To pay the author fees, authors can send checks to what appears to be Öner’s house in Stillwater, or they can wire the money to a bank there.

We happily accept checks ...

We happily accept checks …

As of this writing (July 9, 2015) the journal has published 389 articles in 2015. It is currently up to page 6,023 for volume 20, which corresponds to 2015. The issues come out about twice a month; the current issue is number 14 of 2015.

Let’s see, 389 articles x $250 author fee = $97,250. Not bad, and the year’s only half over.

Most all the authors (over 95%) are from China, with a few from Brazil and other countries. When there is little geographical diversity among a journal’s authors, something is wrong. Why have western authors essentially abandoned this journal? For many in China, publishing an article in a Compendex-indexed journal is the “gold” standard and translates into monetary rewards from the government and academic advancement.

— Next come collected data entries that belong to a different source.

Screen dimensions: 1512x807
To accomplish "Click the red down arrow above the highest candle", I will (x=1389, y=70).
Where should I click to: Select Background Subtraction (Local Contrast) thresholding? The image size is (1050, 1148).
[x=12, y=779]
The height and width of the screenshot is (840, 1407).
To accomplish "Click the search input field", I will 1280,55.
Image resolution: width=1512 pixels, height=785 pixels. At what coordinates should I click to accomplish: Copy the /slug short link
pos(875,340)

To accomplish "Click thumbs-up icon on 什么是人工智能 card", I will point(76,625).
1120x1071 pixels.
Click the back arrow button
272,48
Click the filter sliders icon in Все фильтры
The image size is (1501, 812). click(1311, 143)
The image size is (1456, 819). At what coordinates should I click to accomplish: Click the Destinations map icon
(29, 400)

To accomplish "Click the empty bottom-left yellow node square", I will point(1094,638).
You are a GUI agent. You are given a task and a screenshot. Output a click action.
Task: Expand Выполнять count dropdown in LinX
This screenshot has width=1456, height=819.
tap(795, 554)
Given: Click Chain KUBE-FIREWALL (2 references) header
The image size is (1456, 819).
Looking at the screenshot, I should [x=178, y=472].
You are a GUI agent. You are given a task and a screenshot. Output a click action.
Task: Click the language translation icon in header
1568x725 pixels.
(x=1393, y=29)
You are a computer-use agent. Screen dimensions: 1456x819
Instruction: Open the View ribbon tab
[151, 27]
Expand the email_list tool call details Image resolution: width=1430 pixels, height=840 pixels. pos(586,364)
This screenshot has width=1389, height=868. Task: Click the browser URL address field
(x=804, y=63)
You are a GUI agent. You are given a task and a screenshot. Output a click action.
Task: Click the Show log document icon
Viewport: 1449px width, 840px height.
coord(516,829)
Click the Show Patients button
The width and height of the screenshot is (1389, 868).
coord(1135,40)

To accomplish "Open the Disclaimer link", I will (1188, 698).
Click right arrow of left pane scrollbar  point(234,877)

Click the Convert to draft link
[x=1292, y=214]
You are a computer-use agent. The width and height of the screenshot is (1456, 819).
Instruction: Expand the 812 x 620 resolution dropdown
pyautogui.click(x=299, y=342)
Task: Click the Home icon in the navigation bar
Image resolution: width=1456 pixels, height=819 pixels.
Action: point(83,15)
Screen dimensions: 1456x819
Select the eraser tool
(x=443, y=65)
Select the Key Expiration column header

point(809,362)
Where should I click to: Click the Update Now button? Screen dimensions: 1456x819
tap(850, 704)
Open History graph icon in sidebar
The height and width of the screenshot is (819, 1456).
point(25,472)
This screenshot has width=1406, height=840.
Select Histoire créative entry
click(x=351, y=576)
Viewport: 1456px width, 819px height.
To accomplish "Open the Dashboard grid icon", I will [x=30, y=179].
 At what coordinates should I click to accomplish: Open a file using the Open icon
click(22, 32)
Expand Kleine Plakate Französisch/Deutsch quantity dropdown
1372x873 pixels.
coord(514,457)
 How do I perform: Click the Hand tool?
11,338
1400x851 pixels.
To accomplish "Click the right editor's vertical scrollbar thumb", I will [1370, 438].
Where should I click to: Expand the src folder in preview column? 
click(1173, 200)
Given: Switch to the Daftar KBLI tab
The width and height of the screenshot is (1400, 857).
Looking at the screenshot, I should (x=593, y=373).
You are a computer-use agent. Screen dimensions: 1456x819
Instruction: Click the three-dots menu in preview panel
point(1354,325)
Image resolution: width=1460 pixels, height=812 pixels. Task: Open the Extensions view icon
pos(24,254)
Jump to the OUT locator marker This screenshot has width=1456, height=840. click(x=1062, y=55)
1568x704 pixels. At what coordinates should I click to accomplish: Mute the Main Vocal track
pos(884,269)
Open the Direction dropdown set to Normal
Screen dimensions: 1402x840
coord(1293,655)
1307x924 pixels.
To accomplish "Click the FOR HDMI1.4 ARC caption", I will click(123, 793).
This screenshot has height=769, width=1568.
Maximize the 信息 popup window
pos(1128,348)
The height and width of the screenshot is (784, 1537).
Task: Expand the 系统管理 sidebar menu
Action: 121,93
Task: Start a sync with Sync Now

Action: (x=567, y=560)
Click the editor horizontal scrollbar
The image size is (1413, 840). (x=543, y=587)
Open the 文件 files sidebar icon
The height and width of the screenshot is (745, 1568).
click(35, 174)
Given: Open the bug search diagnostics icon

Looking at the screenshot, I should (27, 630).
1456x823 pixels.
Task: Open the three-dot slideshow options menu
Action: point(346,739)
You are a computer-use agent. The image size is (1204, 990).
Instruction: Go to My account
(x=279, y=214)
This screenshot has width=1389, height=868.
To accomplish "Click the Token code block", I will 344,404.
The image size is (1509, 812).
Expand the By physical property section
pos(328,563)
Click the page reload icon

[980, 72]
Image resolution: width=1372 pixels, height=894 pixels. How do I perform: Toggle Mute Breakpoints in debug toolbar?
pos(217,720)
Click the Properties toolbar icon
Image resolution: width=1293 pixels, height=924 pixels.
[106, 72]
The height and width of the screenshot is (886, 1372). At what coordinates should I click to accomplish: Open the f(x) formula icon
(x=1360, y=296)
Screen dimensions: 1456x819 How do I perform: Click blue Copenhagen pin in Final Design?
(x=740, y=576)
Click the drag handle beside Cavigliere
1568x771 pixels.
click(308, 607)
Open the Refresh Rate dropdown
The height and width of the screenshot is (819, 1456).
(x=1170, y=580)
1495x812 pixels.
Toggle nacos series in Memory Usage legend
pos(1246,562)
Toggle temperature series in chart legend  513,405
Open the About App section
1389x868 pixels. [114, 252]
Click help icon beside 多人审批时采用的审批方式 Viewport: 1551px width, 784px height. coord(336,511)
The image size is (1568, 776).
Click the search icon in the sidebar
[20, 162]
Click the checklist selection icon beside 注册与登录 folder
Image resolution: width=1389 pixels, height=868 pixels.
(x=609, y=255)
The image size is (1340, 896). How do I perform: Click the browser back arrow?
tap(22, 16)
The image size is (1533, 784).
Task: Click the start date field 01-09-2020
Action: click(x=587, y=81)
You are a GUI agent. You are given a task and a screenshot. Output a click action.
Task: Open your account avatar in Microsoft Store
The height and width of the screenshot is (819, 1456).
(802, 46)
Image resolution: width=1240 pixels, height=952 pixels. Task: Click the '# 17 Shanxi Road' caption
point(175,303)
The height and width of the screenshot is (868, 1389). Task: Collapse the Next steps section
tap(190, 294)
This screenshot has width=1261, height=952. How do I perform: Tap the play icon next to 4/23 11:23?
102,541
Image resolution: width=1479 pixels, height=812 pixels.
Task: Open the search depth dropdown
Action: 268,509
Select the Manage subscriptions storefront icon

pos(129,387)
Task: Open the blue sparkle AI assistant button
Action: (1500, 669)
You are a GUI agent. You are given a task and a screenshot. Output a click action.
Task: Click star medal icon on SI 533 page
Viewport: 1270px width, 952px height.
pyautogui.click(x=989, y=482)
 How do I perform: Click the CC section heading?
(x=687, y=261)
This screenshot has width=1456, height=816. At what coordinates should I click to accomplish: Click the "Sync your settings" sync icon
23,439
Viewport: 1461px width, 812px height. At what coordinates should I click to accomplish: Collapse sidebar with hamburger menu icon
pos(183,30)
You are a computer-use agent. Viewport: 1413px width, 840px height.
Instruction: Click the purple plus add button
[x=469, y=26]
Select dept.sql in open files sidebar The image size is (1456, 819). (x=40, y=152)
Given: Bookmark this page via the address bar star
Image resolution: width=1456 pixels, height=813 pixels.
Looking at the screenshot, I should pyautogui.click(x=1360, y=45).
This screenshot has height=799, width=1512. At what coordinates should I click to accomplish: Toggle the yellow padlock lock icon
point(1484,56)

The Electronic Journal of Geotechnical Engineering has the magical combination (cheap + fast + easy acceptance) and news of this has clearly spread in China. Here, a scholarly author can quickly, easily and cheaply get a publication in an Ei Compendex-indexed journal.

I am wondering if a paper mill in China is brokering the papers.

This journal has apparently gone bad, gone to the dark side of scholarly publishing. It is at risk of being removed from the prestigious indexes that now include it. If or when that happens, all the authors who paid to publish here will not be getting what they paid for.

Publishing in indexed, easy-acceptance journals can be risky.